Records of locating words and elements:
╭──
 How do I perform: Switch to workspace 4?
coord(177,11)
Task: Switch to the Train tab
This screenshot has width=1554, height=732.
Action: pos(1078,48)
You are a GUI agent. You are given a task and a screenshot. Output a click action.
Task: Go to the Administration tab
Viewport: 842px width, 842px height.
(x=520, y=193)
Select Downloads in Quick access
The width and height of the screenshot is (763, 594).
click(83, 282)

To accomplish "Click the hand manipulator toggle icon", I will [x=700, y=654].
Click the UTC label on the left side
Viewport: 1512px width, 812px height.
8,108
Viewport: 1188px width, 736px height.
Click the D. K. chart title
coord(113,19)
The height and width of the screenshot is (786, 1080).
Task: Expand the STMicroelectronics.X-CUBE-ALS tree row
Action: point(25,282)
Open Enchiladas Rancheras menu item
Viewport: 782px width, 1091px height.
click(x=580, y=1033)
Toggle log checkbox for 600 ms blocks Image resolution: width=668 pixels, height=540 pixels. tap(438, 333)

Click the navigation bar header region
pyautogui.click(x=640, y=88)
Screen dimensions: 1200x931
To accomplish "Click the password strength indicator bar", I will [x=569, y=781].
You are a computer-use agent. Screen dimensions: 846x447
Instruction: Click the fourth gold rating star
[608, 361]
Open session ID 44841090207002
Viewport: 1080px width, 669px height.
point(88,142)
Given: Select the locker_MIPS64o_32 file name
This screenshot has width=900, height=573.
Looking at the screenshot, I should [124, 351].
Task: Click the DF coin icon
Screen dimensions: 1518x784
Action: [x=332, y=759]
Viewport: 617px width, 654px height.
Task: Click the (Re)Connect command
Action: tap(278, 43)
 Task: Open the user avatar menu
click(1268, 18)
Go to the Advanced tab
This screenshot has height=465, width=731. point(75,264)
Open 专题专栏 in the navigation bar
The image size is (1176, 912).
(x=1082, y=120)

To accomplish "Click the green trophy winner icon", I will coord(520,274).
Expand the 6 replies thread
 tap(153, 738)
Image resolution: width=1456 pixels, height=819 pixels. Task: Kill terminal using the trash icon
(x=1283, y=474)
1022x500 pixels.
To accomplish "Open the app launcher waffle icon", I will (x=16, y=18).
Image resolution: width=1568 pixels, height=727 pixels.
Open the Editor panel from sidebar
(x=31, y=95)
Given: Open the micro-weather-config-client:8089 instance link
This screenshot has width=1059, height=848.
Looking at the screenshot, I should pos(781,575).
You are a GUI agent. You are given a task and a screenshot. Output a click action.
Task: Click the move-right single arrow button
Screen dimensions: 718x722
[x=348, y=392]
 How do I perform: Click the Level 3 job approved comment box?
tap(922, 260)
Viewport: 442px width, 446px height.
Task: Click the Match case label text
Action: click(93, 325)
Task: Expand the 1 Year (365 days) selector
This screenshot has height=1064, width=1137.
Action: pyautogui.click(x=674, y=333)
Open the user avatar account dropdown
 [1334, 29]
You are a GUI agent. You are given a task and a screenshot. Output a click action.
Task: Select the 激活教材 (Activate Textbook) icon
╰──
Repeat all of the data above word for word, keeping every line unchanged.

SOLUTION TO THE PROBLEM:
 How do I perform: Switch to workspace 4?
coord(177,11)
Task: Switch to the Train tab
This screenshot has width=1554, height=732.
Action: pos(1078,48)
You are a GUI agent. You are given a task and a screenshot. Output a click action.
Task: Go to the Administration tab
Viewport: 842px width, 842px height.
(x=520, y=193)
Select Downloads in Quick access
The width and height of the screenshot is (763, 594).
click(83, 282)

To accomplish "Click the hand manipulator toggle icon", I will [x=700, y=654].
Click the UTC label on the left side
Viewport: 1512px width, 812px height.
8,108
Viewport: 1188px width, 736px height.
Click the D. K. chart title
coord(113,19)
The height and width of the screenshot is (786, 1080).
Task: Expand the STMicroelectronics.X-CUBE-ALS tree row
Action: point(25,282)
Open Enchiladas Rancheras menu item
Viewport: 782px width, 1091px height.
click(x=580, y=1033)
Toggle log checkbox for 600 ms blocks Image resolution: width=668 pixels, height=540 pixels. tap(438, 333)

Click the navigation bar header region
pyautogui.click(x=640, y=88)
Screen dimensions: 1200x931
To accomplish "Click the password strength indicator bar", I will [x=569, y=781].
You are a computer-use agent. Screen dimensions: 846x447
Instruction: Click the fourth gold rating star
[608, 361]
Open session ID 44841090207002
Viewport: 1080px width, 669px height.
point(88,142)
Given: Select the locker_MIPS64o_32 file name
This screenshot has width=900, height=573.
Looking at the screenshot, I should [124, 351].
Task: Click the DF coin icon
Screen dimensions: 1518x784
Action: [x=332, y=759]
Viewport: 617px width, 654px height.
Task: Click the (Re)Connect command
Action: tap(278, 43)
 Task: Open the user avatar menu
click(1268, 18)
Go to the Advanced tab
This screenshot has height=465, width=731. point(75,264)
Open 专题专栏 in the navigation bar
The image size is (1176, 912).
(x=1082, y=120)

To accomplish "Click the green trophy winner icon", I will coord(520,274).
Expand the 6 replies thread
 tap(153, 738)
Image resolution: width=1456 pixels, height=819 pixels. Task: Kill terminal using the trash icon
(x=1283, y=474)
1022x500 pixels.
To accomplish "Open the app launcher waffle icon", I will (x=16, y=18).
Image resolution: width=1568 pixels, height=727 pixels.
Open the Editor panel from sidebar
(x=31, y=95)
Given: Open the micro-weather-config-client:8089 instance link
This screenshot has width=1059, height=848.
Looking at the screenshot, I should pos(781,575).
You are a GUI agent. You are given a task and a screenshot. Output a click action.
Task: Click the move-right single arrow button
Screen dimensions: 718x722
[x=348, y=392]
 How do I perform: Click the Level 3 job approved comment box?
tap(922, 260)
Viewport: 442px width, 446px height.
Task: Click the Match case label text
Action: click(93, 325)
Task: Expand the 1 Year (365 days) selector
This screenshot has height=1064, width=1137.
Action: pyautogui.click(x=674, y=333)
Open the user avatar account dropdown
 [1334, 29]
You are a GUI agent. You are given a task and a screenshot. Output a click action.
Task: Select the 激活教材 (Activate Textbook) icon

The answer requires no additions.